Brief: China's Manufacturing Sector Retreats After U.S. Import Rush

China's official NBS manufacturing purchasing managers' index (PMI) and the Caixin China General Manufacturing PMI showed Chinese manufacturing activity contracted in May as demand for consumer goods exports collapsed after importers' 2H24/1Q25 race against tariffs.

Mobius Intel Brief:

The Census Bureau reported a record $66 billion (-19.5%) M/M drop in imported goods versus a $7.7 billion rise in exports in April, highlighting the intensity of U.S. businesses’ 2H24/1Q25 race to import consumer products ahead of the Trump administration’s tariffs.

Preemptive inventory builds and the ensuing retreat in U.S. demand for imported consumer goods since April is increasingly evident in industrial activity indicators for export-centric economies like China, where both private and government-reported data showed sector contraction last month.
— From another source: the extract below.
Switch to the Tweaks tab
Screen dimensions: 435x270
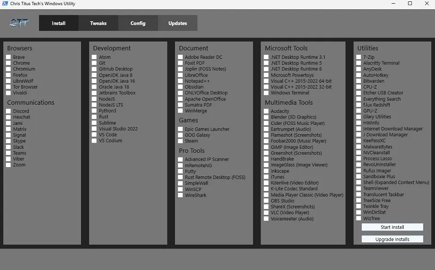pyautogui.click(x=98, y=23)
  • China’s official NBS Manufacturing Purchasing Managers Index (PMI) showed sector contraction (49.5) for the second consecutive month in May, narrowly above the trailing 10YR seasonally-adjusted 10th percentile.

  • S&P Global’s Caixin China General Manufacturing PMI fell 2.1 pp M/M to 48.3 in May—the fastest rate of sector contraction since May 2022 and the reading’s sharpest M/M decrease since April 2022.

Domestic Industrial Demand Signals

This week’s economic data offered anecdotal evidence of near-term domestic industrial demand potential with the ISM’s May manufacturing PMI survey, which showed sector activity contracted for the 29th time in the last 31 months.

While the ISM’s report contrasts against an expansionary print in S&P Global’s final manufacturing PMI for May, demand-side concerns will likely remain a headwind for industrial commodities after consecutive months of bearish data in the ISM’s subindices for employment, new orders, and input prices.